In some cases, the copayment isn’t a set amount. Instead, you may owe a set percentage based on the amount your insurance will be charged for the visit.

For example, your copayment may be 10 percent of your visit’s charges. One visit may be $90. Another could be $400. For that reason, your copayment may change at each appointment.

If you use visit a medical professional, clinic, or hospital outside your insurance’s approved network, you may have a different copayment than you do when using one that’s in network.

Deductible vs. coinsurance

Some health insurances limit the percentage of your medical claims they’ll cover. You’re responsible for the remaining percentage. This amount is called coinsurance.

For example, once your deductible is met, your insurance company may pay 80 percent of your healthcare expenses. You’d then be responsible for the remaining 20 percent. Typical coinsurances range between 20 and 40 percent for the insured individual.
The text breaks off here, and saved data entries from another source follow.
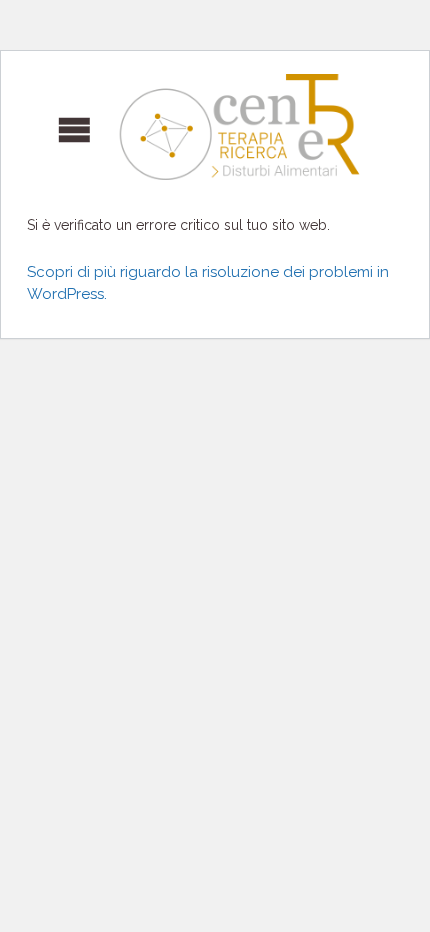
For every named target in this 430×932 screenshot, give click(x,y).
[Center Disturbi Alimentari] (200, 127)
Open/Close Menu (44, 127)
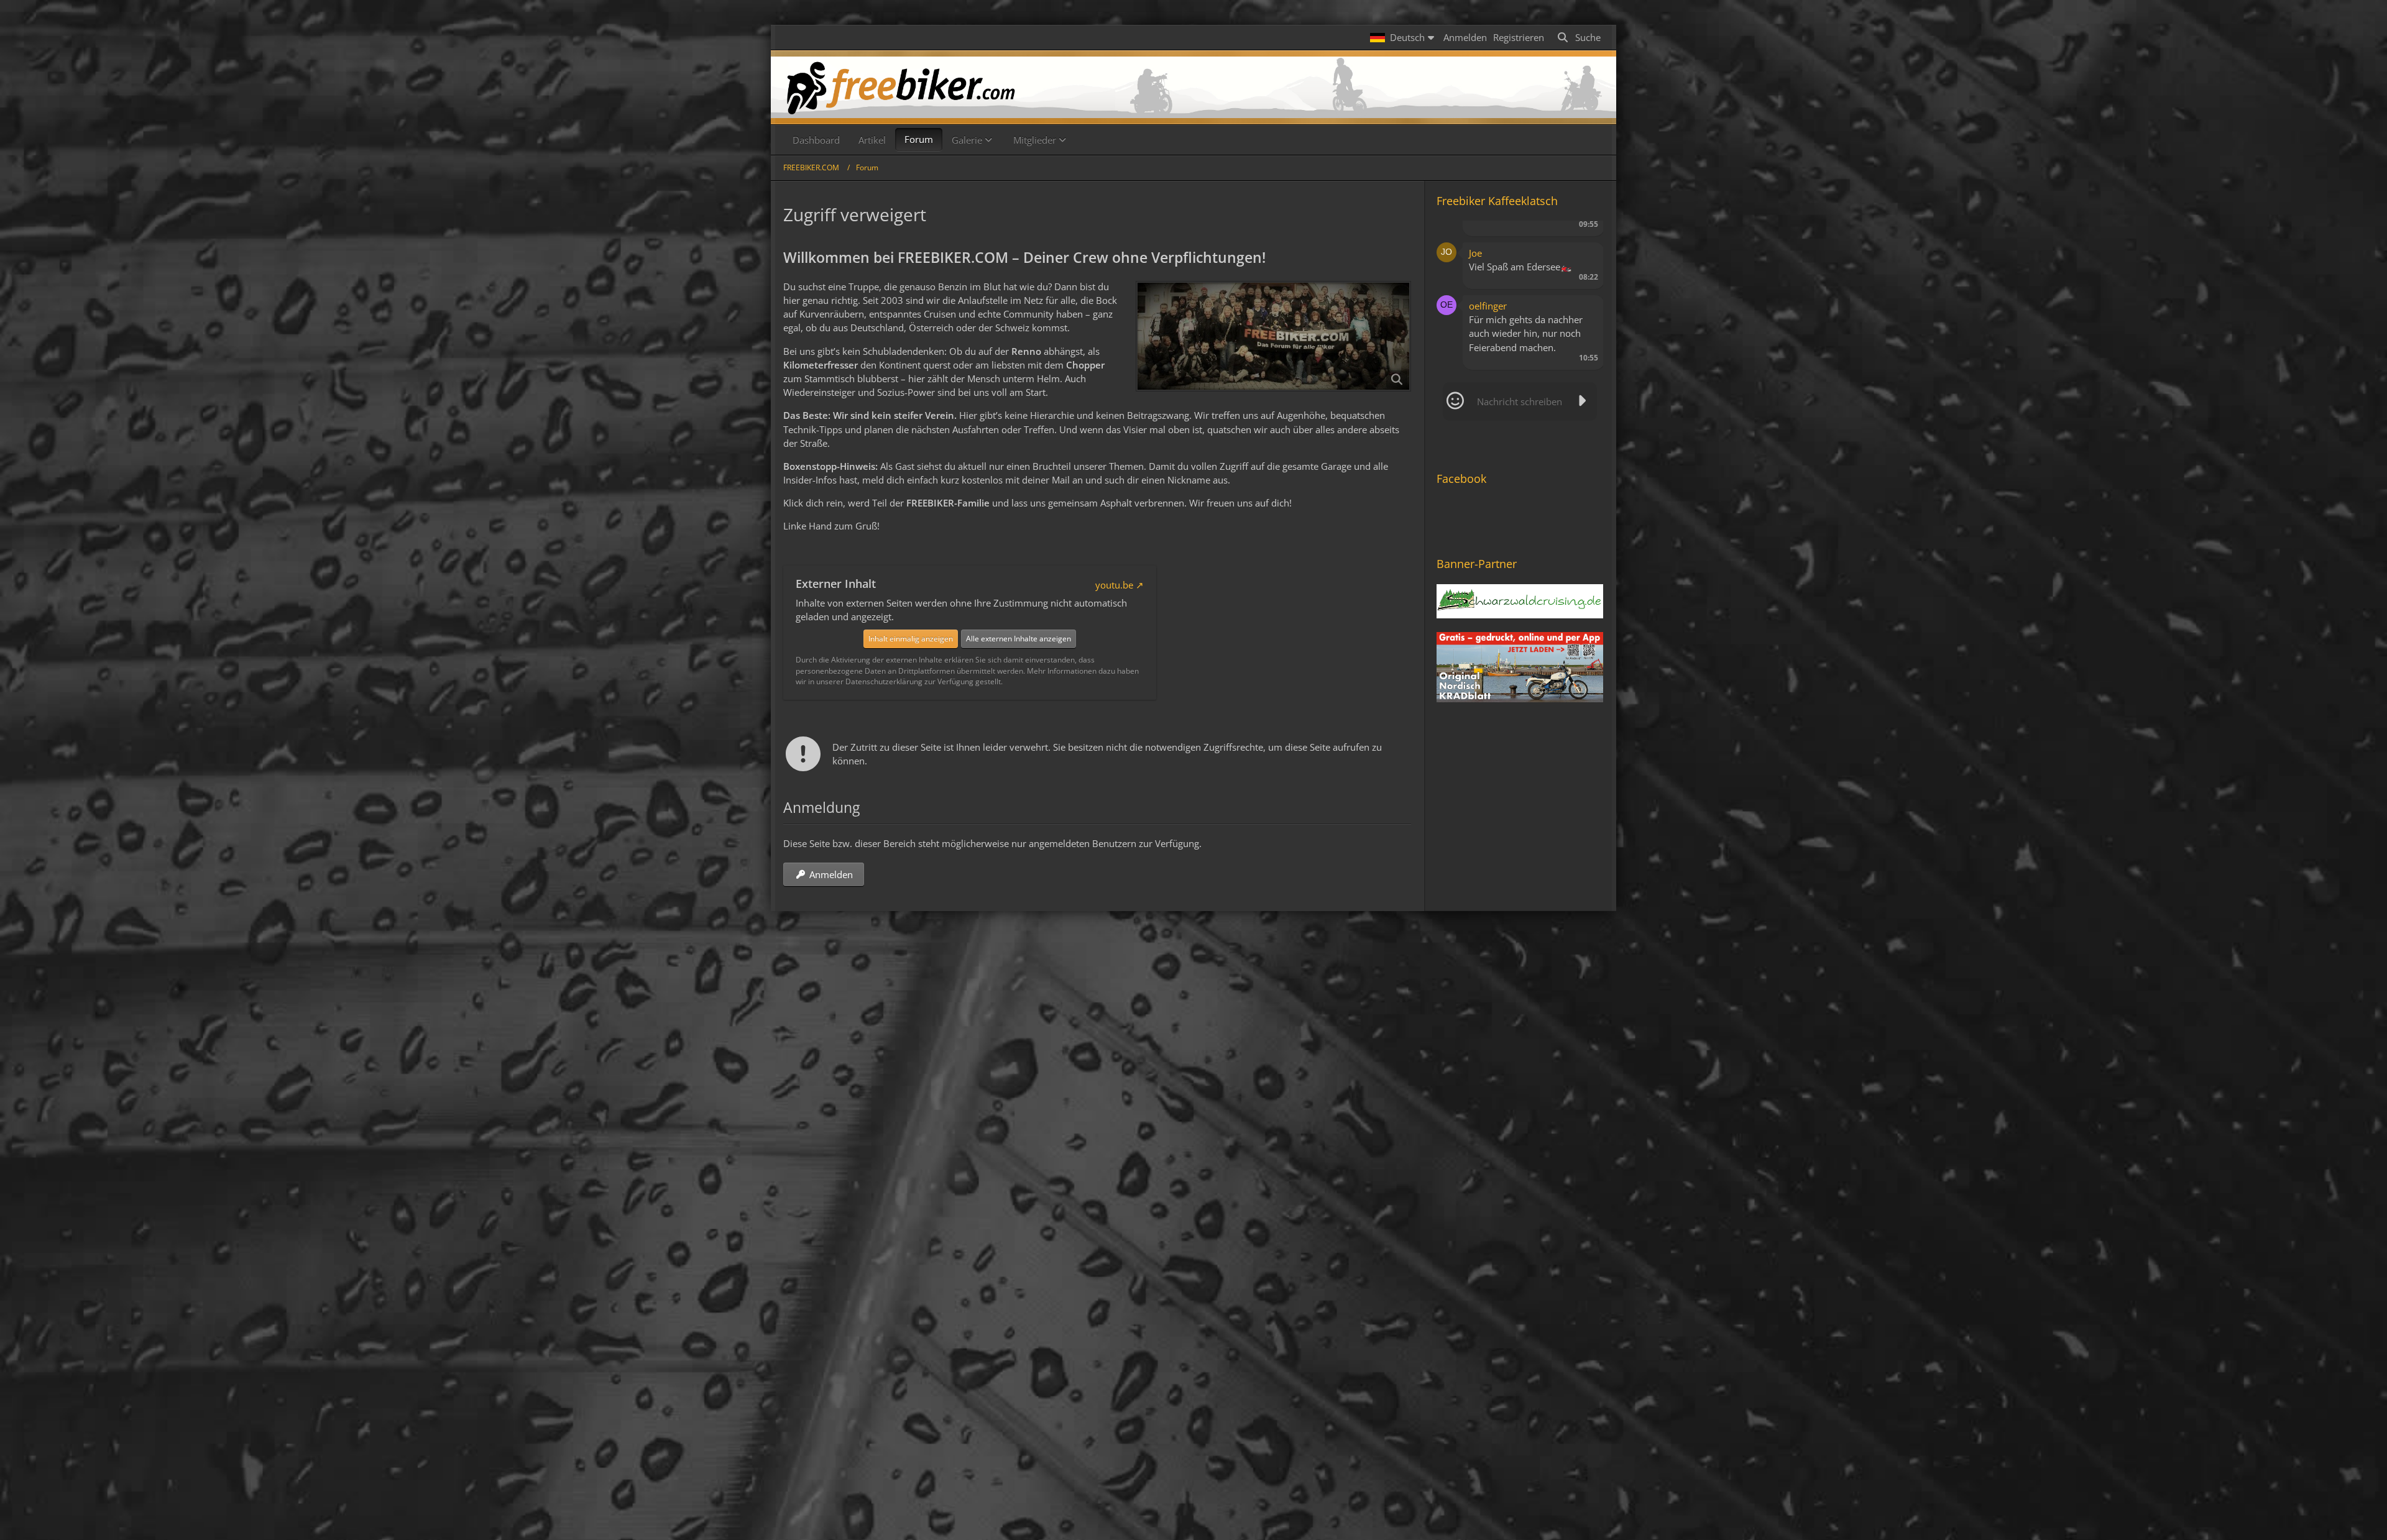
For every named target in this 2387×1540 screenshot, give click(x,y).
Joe (1475, 253)
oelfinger (1488, 306)
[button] (1403, 37)
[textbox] (1520, 401)
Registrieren (1518, 37)
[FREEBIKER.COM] (1193, 87)
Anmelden (1465, 37)
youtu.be (1114, 585)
You don’t begin paying your coinsurance until your deductible is met. If you use medical services outside your insurance’s approved network, your coinsurance amount may be different than if you’d used services in the network.

Deductible vs. out-of-pocket maximum

Your out-of-pocket maximum is the most you’ll pay during a policy period. Most policy periods are 1 year long. Once you reach your out-of-pocket maximum, your insurance plan will pay all additional expenses at 100 percent.

Your deductible is part of your out-of-pocket maximum. Any copayments or coinsurances are also factored into your out-of-pocket maximum.

The maximum often doesn’t count premiums and any out-of-network provider expenses. The out-of-pocket maximum is typically rather high, and it varies from plan to plan.

High- vs. low-deductible plans

High-deductible, low-premium insurance plans have gained popularity in recent years. These insurance plans allow you to pay a small amount each month in premium payments.

However, your expenses when you use your insurance are often higher than that of a person with a low-deductible plan. A person with a low-deductible plan, on the other hand, will likely have a higher premium but a lower deductible.

High-deductible insurance plans work well for people who anticipate very few medical expenses. You may pay less money by having low premiums and a deductible you rarely need.

Low-deductible plans are good for people with chronic conditions or families who anticipate the need for several trips to the doctor each year. This keeps your up-front costs lower so you can manage your expenses more easily.

What’s the right deductible for me?

The answer to this question depends largely on how many people you’re insuring, how active you are, and how many doctor visits you anticipate in a year.

A high-deductible plan is great for people who rarely visit the doctor and would like to limit their monthly expenses. If you choose a high-deductible plan, you should begin saving money so that you’re prepared to pay any medical expenses up front.

A low-deductible plan may be best for a larger family who knows they’ll be frequently visiting doctors’ offices. These plans are also a good option for a person with a chronic medical condition.

Planned visits, such as wellness visits, checkups on chronic conditions, or anticipated emergency needs, can quickly add up if you’re on a high-deductible plan. A low-deductible plan lets you better manage your out-of-pocket expenses.